Quella bolognese è stata una serata degna di loro, con momenti da lasciare senza fiato, ma meno intimista, meno profonda, forse troppo breve per rendere giustizia a una produzione importante come la loro.

 

Detto ciò il concerto ha sancito per l’ennesima volta il successo di una band che da diciassette anni tira fuori qualcosa di perfettamente riconoscibile senza mai stancare o far pensare di non avere più niente da dire.

Prendiamo il live dell’Estragon: io sapevo bene cosa aspettarmi, eppure mi hanno lasciato con quella sensazione di inarrivabile, di non compreso fino in fondo. Grazie anche al gioco di luci non particolarmente raffinato ma efficace nel sottolineare i momenti salienti della serata, con il grande occhio che campeggia sulla copertina dell’ultimo album a guardarci per tutto il tempo.

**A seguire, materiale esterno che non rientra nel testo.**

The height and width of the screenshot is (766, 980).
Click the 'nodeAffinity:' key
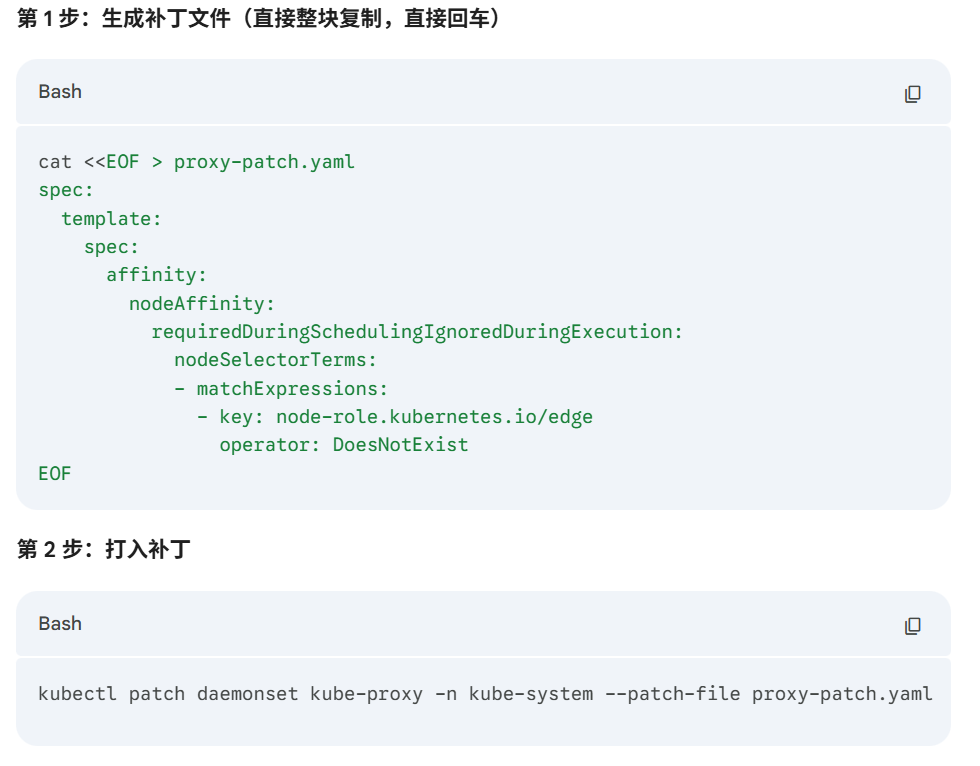[x=201, y=303]
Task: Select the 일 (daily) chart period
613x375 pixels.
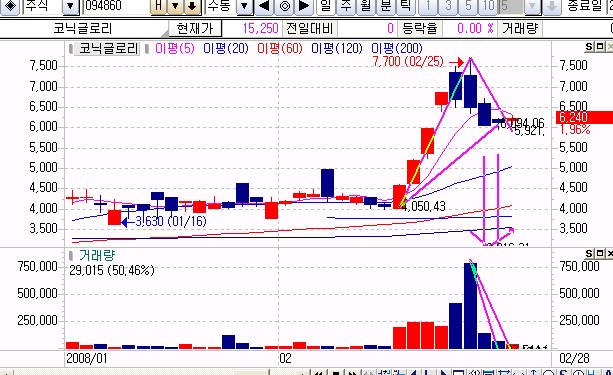Action: (326, 6)
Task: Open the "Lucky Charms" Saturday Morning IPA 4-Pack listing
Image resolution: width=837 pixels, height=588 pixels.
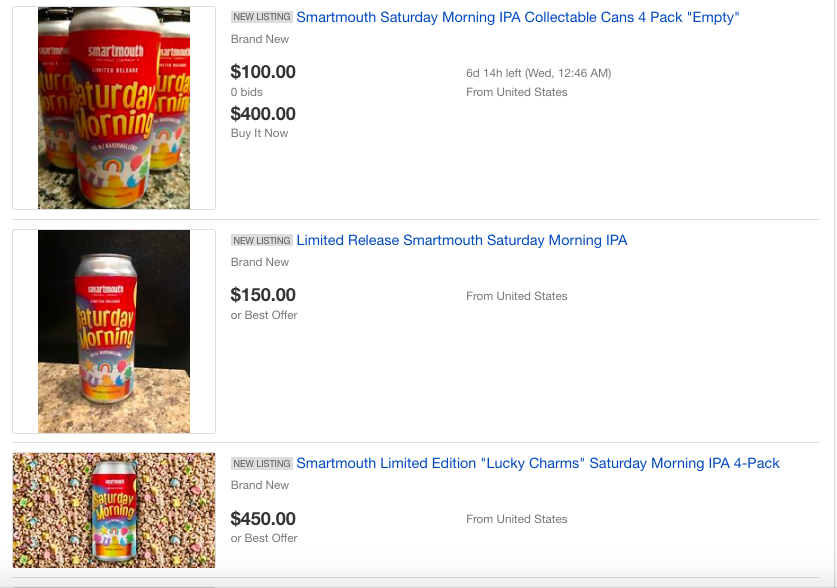Action: point(538,463)
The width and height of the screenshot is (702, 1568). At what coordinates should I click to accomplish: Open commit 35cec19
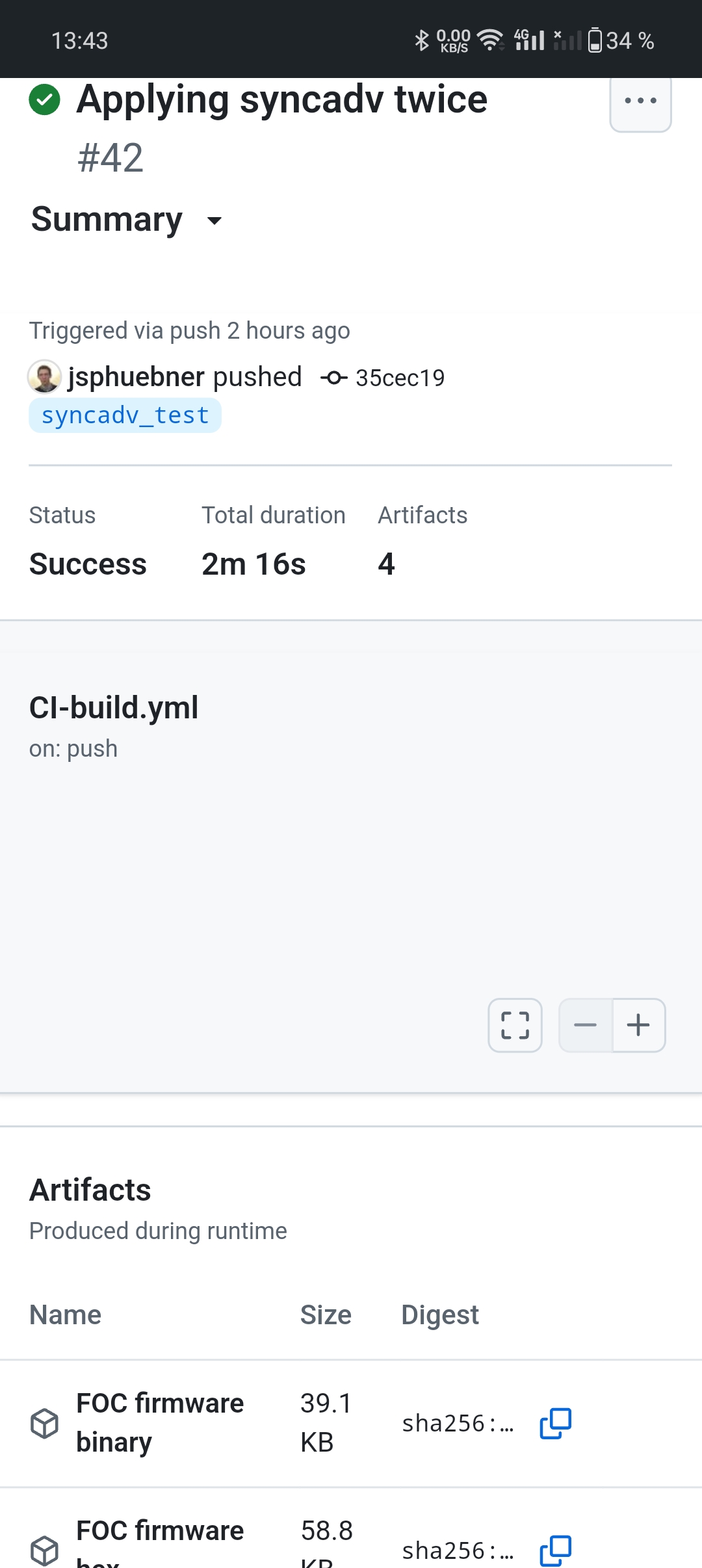point(400,378)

E proprio dall’ultima fatica “Rave Tapes” che gli scozzesi scelgono “Heard About You Last Night” per aprire la loro esibizione, stabilendo già il ritmo della serata in un crescendo di suoni che spezzano e accolgono e di nuovo irrompono.

Questa loro capacità di creare qualcosa di imponente li rende uno dei miei gruppi preferiti. C’è la calma apparente di pezzi come “I’m Jim Morrison, I’m Dead” e “Haunted by a Freak”, in cui sembra di osservare lo scorrere di un fiume che scivola tranquillo per poi diventare più impetuoso nelle anse.

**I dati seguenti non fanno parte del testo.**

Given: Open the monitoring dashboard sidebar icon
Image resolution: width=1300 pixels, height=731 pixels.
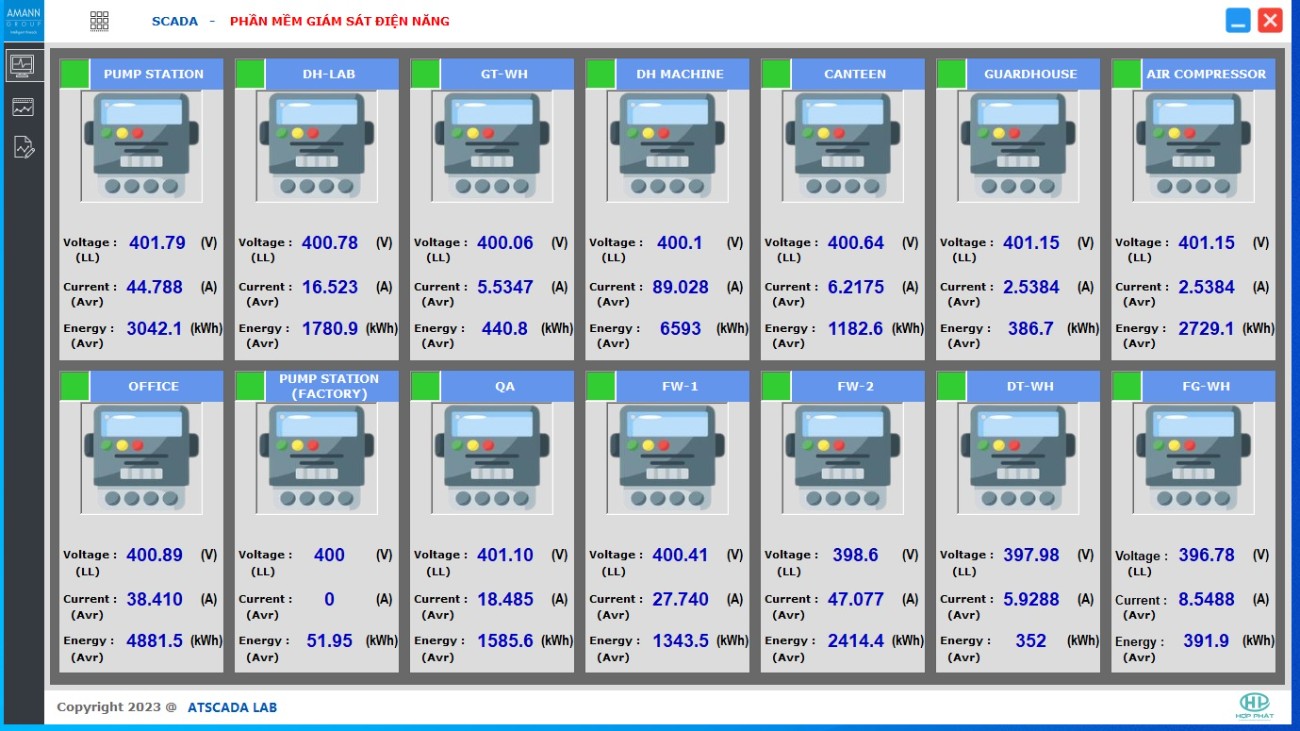Looking at the screenshot, I should pos(22,66).
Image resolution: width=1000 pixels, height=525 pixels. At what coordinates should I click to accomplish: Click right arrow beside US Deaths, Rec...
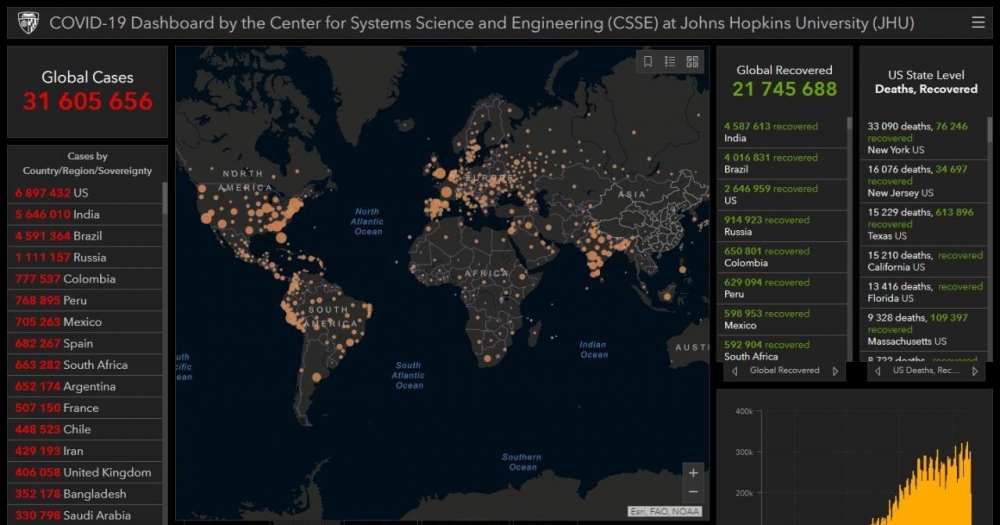point(976,371)
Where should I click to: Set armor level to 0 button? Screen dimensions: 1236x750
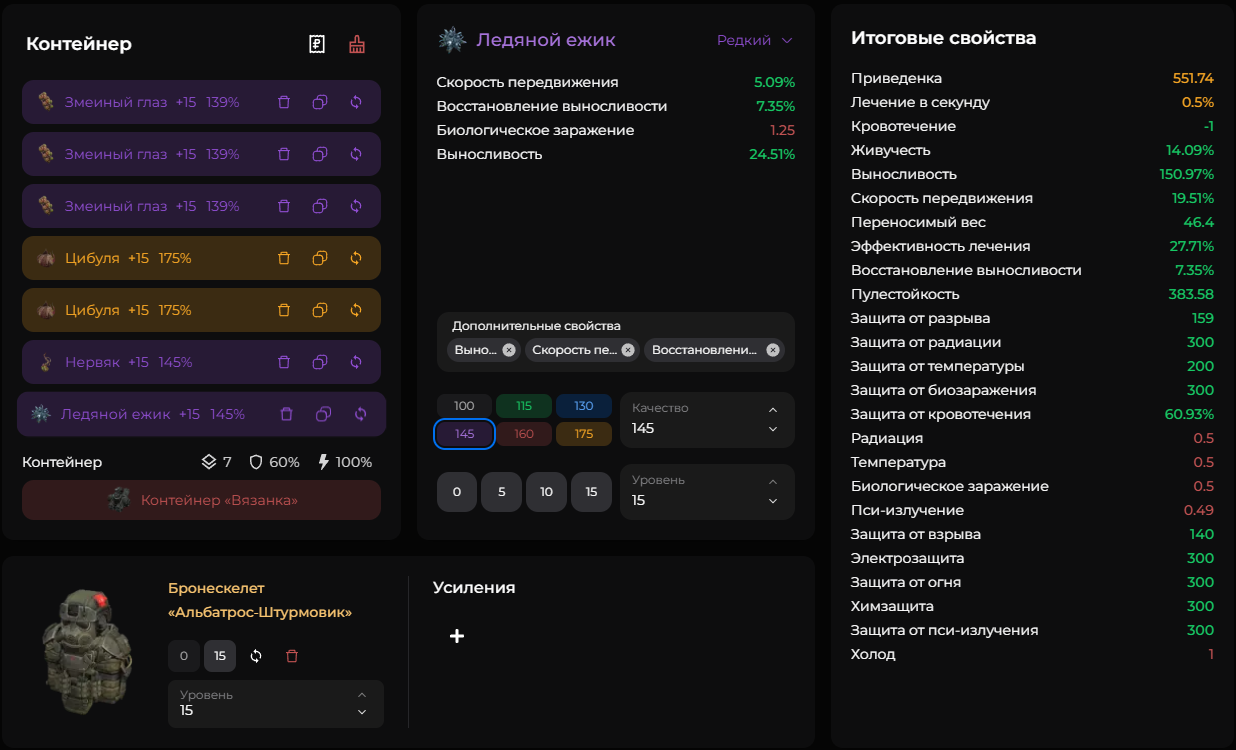(183, 656)
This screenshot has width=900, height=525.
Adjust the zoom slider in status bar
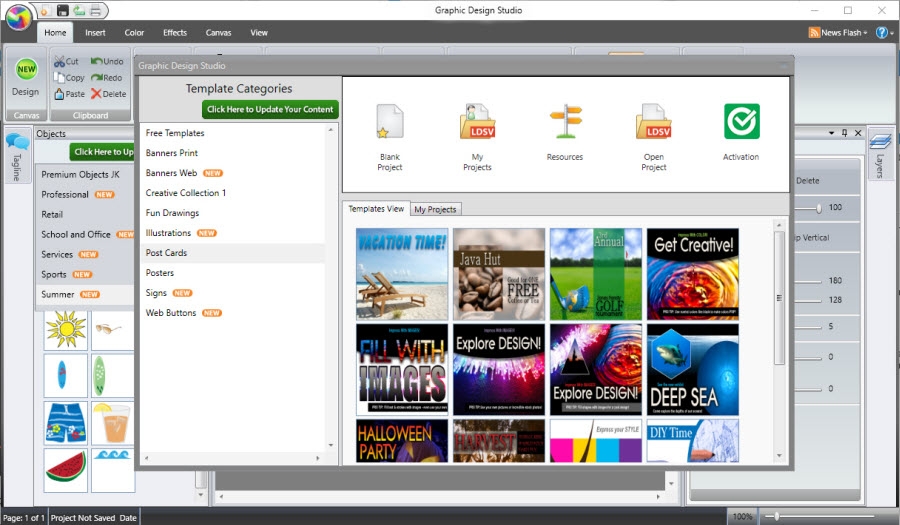776,516
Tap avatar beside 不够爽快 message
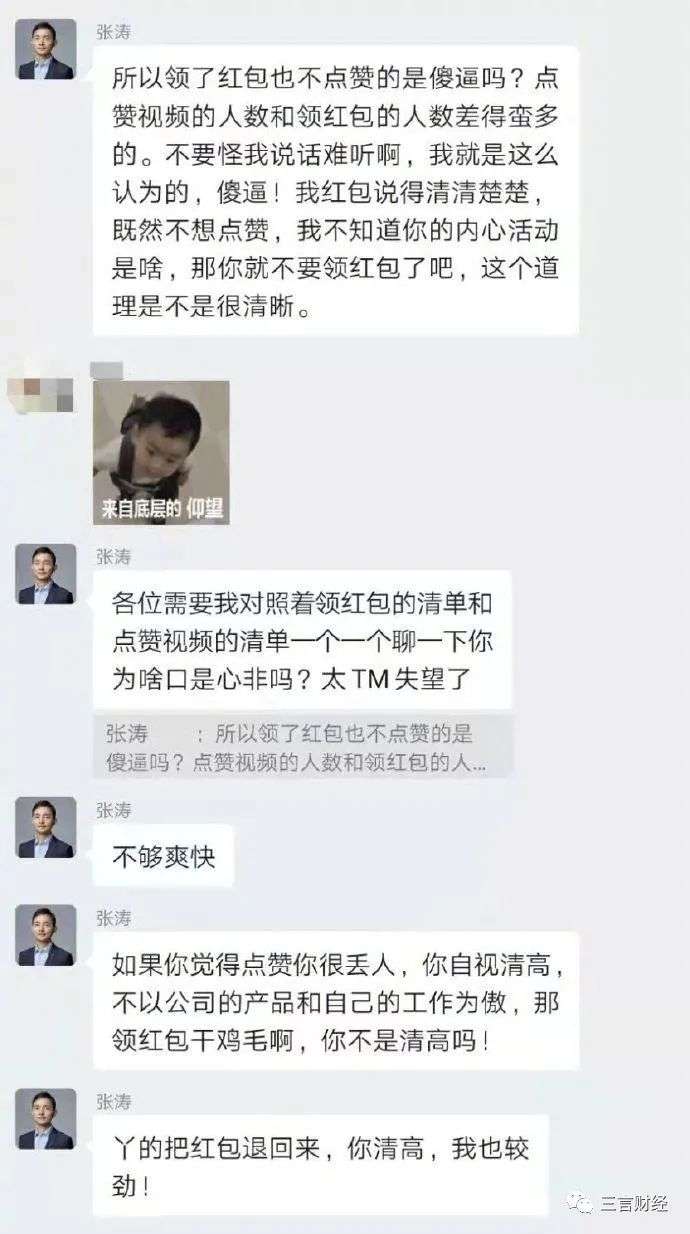The width and height of the screenshot is (690, 1234). click(46, 827)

C’è la malinconia ruvida di “Blues Hour” e l’incalzare inquieto di “Remurdered”, fino alla velocità di “Mexican Gran Prix”.

E poi ci sono momenti di una bellezza quasi struggente, quando su “Mogwai Fear Satan” i toni si abbassano nella parte centrale dopo averti investito con un muro di suoni e rimane quasi solo la batteria a lenire le ferite. Il pubblico accenna un applauso pensando sia tutto lì, invece si alza di nuovo un muro e intorno è solo luce bianca e suono. Se non si conosce il gruppo, non si può spiegare la sensazione che si ha di estasi, quando dolore e piacere diventano un blocco di fronte al quale si rimane inebetiti. Anestetizzati e appagati.

Di questa serata che si conclude degnamente durante l’encore (“White Noise”, “Auto Rock”, “Batcat”), di questa vita che vale la pena di essere vissuta solo per ascoltare un’altra volta i Mogwai.

Di questa Roma a cui fare ritorno per correre a sentire brani che hanno fatto avvertire la loro mancanza, come “Helicon 1” o la colonna sonora di Les Revenants, un album scritto dalle mani di un dio.

Cari Mogwai, grazie per “Take Me Somewhere Nice”, ancora una volta.